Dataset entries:
———

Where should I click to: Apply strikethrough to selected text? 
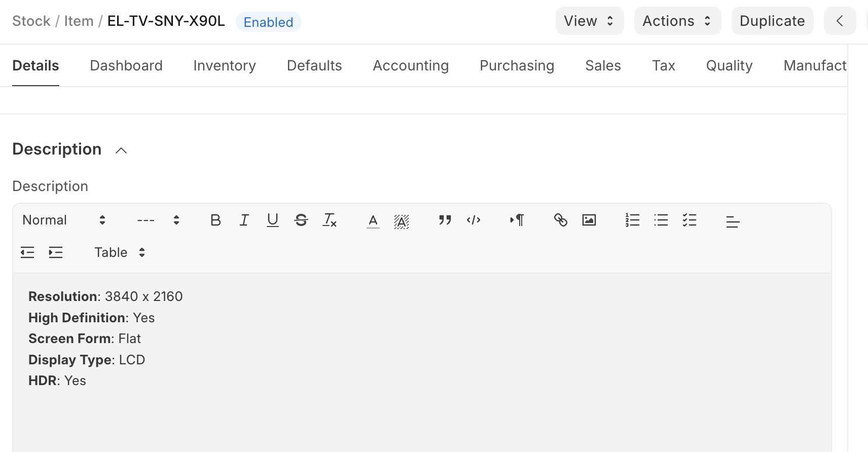(301, 220)
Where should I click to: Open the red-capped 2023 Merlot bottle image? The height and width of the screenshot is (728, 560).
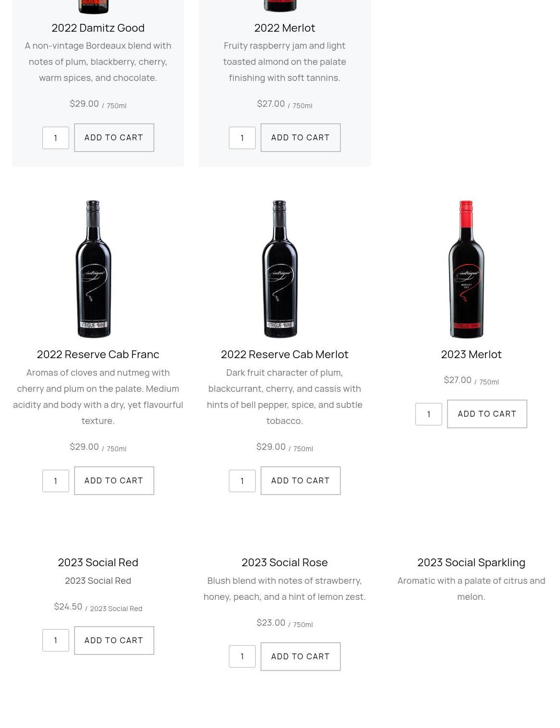[x=467, y=269]
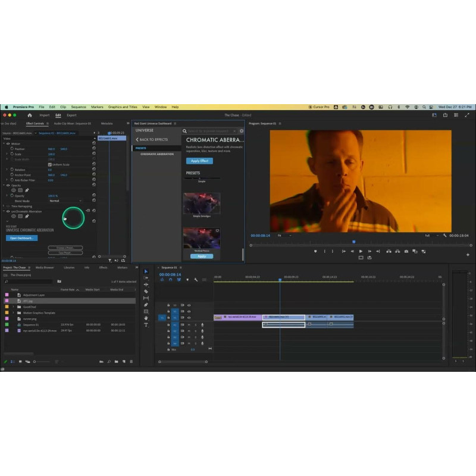Select the Type tool
476x476 pixels.
point(146,325)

———

• EXERCISE DETAILS:
Set out, exactly as given, the line that contains "Where should I click to: Open" along with each line after it through the end of the records above; omit the pictures.

• SOLVED PROBLEM:
Where should I click to: Open the red-capped 2023 Merlot bottle image? The height and width of the screenshot is (728, 560).
[x=467, y=269]
Select the Type tool
476x476 pixels.
point(146,325)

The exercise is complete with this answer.